→ Exercices proposés:
(1) D'après la chronique sur les Râles des genêts, entre quelles heures a-t-on le plus de chances d'entendre le raclement de cet oiseau ?
(2) Recopiez sans rien changer le passage de la chronique sur les Râles des genêts qui commence par « Le portail de » et se poursuit jusqu'à « Râles des genêts ! ».
(3) Transformez en liste à puces le paragraphe de la chronique sur les Râles des genêts qui débute par « Depuis début juin 2014 » et conservez ses informations essentielles.

→ Texte fourni:
--*--

Oiseaux.ch

Le portail de référence des oiseaux sauvages en Suisse

Observation, étude, protection et photographie des oiseaux sauvages

La chronique
de Lionel Maumary

Almanach des migrations

Invasion de Râles des genêts !

Lionel Maumary, Oiseaux.ch, 05.07.2014

Depuis début juin 2014, un nombre inhabituel de Râles des genêts (Crex crex) chanteurs ont été découverts en Suisse, notamment une trentaine dans les Grisons et une vingtaine dans l'Oberland bernois. En Suisse romande, des mâles chanteurs ont été repérés à la Vallée de Joux, dans le Jura neuchâtelois, au Noirmont JU, dans les Préalpes fribourgeoises et même dans la basse plaine du Rhône à Vouvry VS et aux Grangettes VD, où le dernier mâle chanteur avait été noté en 1957 ! Il vaut donc la peine d'ouvrir les oreilles et de prospecter les prairies non encore fauchées, surtout entre 1'000 et 1'400 m, où il devrait en rester quelques-unes jusqu'au 15 juillet. Petit inconvénient, c'est entre 22h et 4h du matin qu'on a le plus de chances d'entendre son raclement...

--*--

→ Extrait de données:
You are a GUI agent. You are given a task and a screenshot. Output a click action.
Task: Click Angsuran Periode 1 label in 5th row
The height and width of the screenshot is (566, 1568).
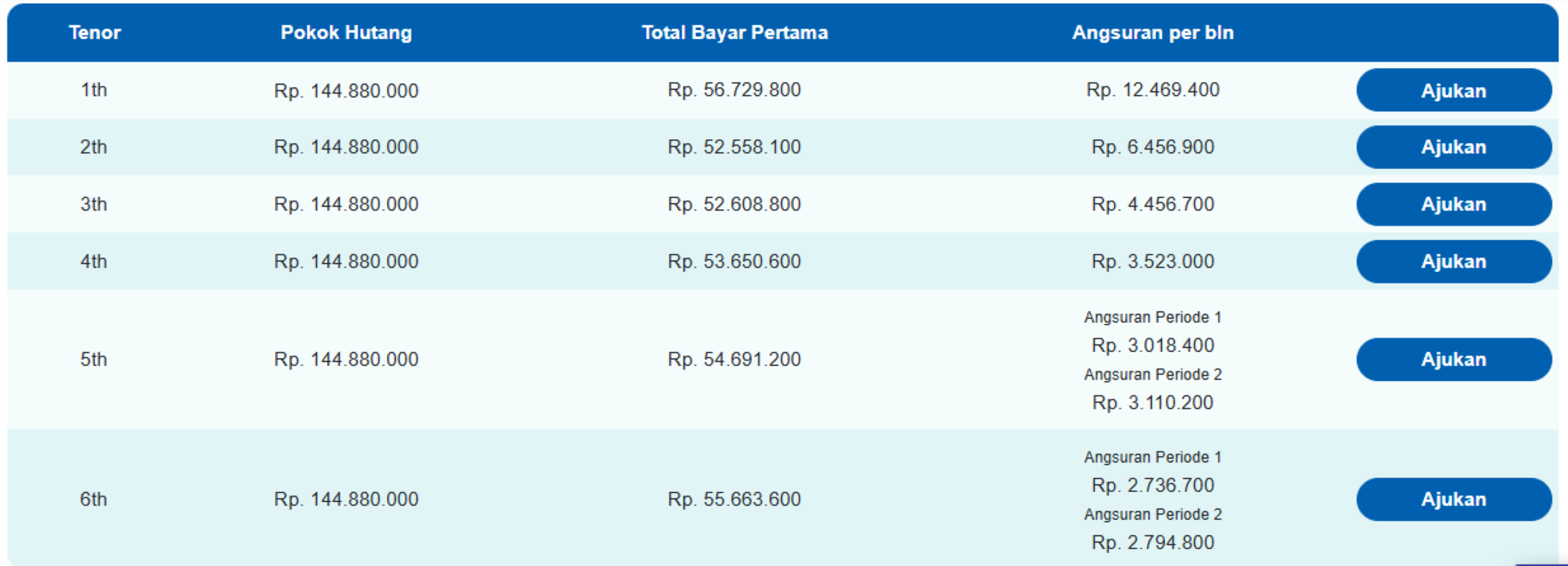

--*--

→ Corrigé des exercices:
(1) Entre 22 h et 4 h du matin.

(2)
Le portail de référence des oiseaux sauvages en Suisse

Observation, étude, protection et photographie des oiseaux sauvages

La chronique
de Lionel Maumary

Almanach des migrations

Invasion de Râles des genêts !

(3)
- Depuis début juin 2014, un nombre inhabituel de Râles des genêts (Crex crex) chanteurs ont été découverts en Suisse.
- On en compte une trentaine dans les Grisons et une vingtaine dans l'Oberland bernois.
- En Suisse romande, des mâles chanteurs ont été repérés à la Vallée de Joux, dans le Jura neuchâtelois, au Noirmont JU et dans les Préalpes fribourgeoises. D'autres ont été signalés dans la basse plaine du Rhône, à Vouvry VS et aux Grangettes VD, où le dernier mâle chanteur avait été noté en 1957.
- Il vaut la peine de prospecter les prairies non encore fauchées, surtout entre 1 000 et 1 400 m, où il devrait en rester quelques-unes jusqu'au 15 juillet.
- C'est entre 22 h et 4 h du matin qu'on a le plus de chances d'entendre son raclement.